5 Toxic Things Some Parents Unknowingly Do

Sometimes, parents don't realise that their methods to try and set their child on the right path, may not have the desired effect. Here are five things parents do that can adversely affect children.

By Ashwin Lobo

5 Toxic Things Some Parents Unknowingly Do

Parents do everything in their power to raise children who are confident and independent, and will make the world a better place. But, at the end of the day, parents are human — they aren't perfect and do slip up from time to time. 

Some of the mistakes parents repeatedly make can, however, have an adverse effect on the development of their child. Unfortunately, most parents don’t realise this. Read on to understand how some of the things parents usually do to help their child can have an undesirable effect, instead.

1. Being overprotective: Parents are concerned about the welfare of their children and fear for their safety.
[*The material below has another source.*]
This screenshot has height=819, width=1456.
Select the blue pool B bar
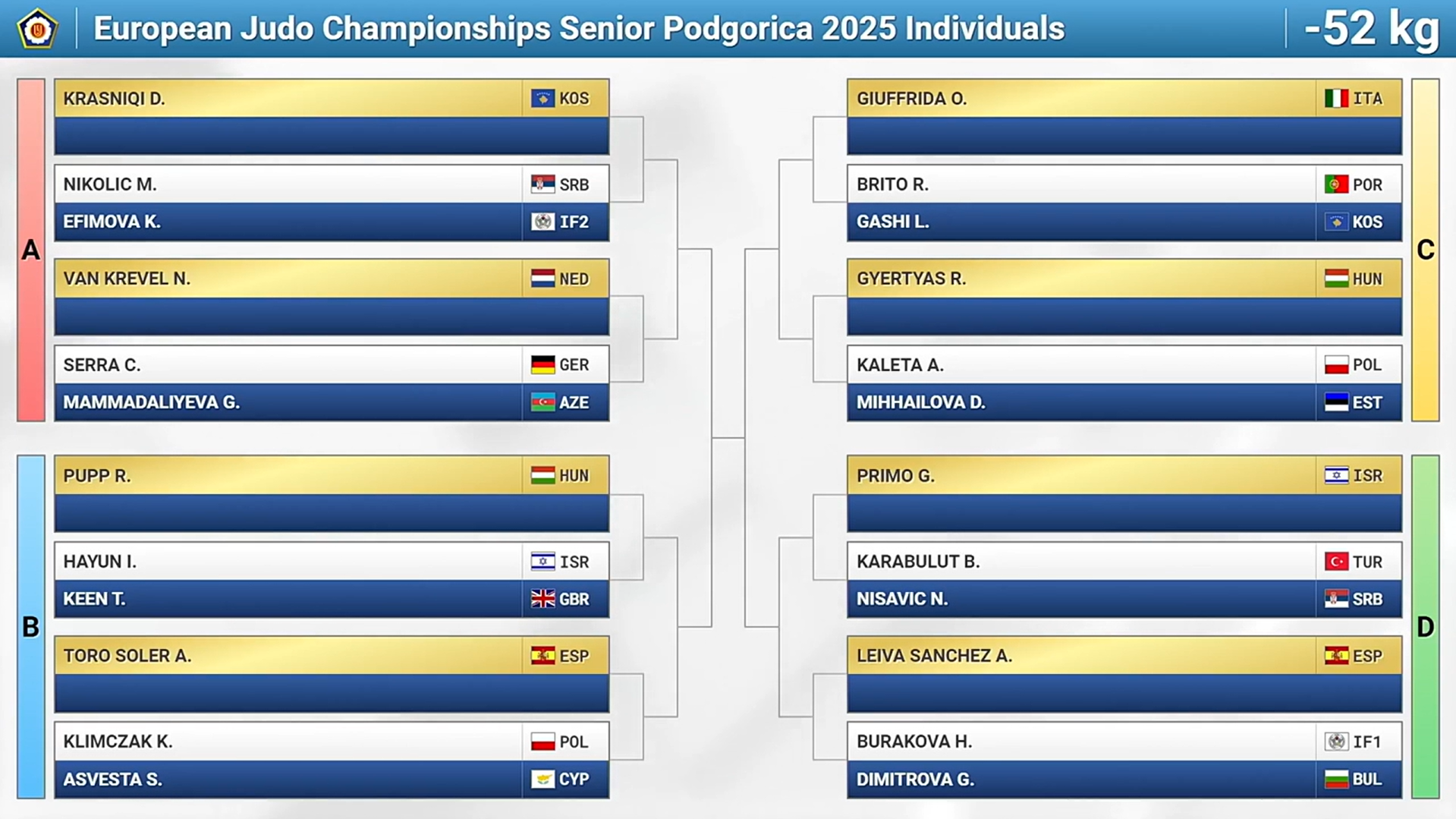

They also do not want their children to face difficulties or adversities. However, some parents take things a little too far. They become overprotective and controlling, and never expose their children to challenges. Overprotective parents usually believe that they are acting in the best interests of their child, which can be far from the truth. Do you treat your child this way?

  • What you should do: Children learn through exploration and experimentation. Accept the fact that it’s okay for your child to make mistakes and get hurt once in a while because that’s an integral part of growing up. Allow your little one a greater role in making decisions for herself and let her fail, at times. Also, be aware of your own fears with regard to your child, as this can help you decide whether you should intervene or not.

2. Being overly critical: Some parents often criticise their children as they want their little ones to do well. However, they forget that finding fault in this manner can hurt their child in more ways than one. It can lower his self-esteem and make him question his self-worth. Children of such parents may even develop anxiety and depression as they grow up. Above all, it can prevent a child from bonding closely with his parents. Do you also go overboard with criticising your child?

  • What you should do: Humans have flaws. Although, it is a good sign that you want your child to improve and get ahead in life, criticism is not the right way to get a positive result. Remember, your child always wants to do better and earn your praise. So, connect with her by listening to what she says. Try to understand what is keeping her from improving or performing up to your expectations, and show her the way. Praise your child for the effort she puts in to encourage her. Nothing works better than positive reinforcement.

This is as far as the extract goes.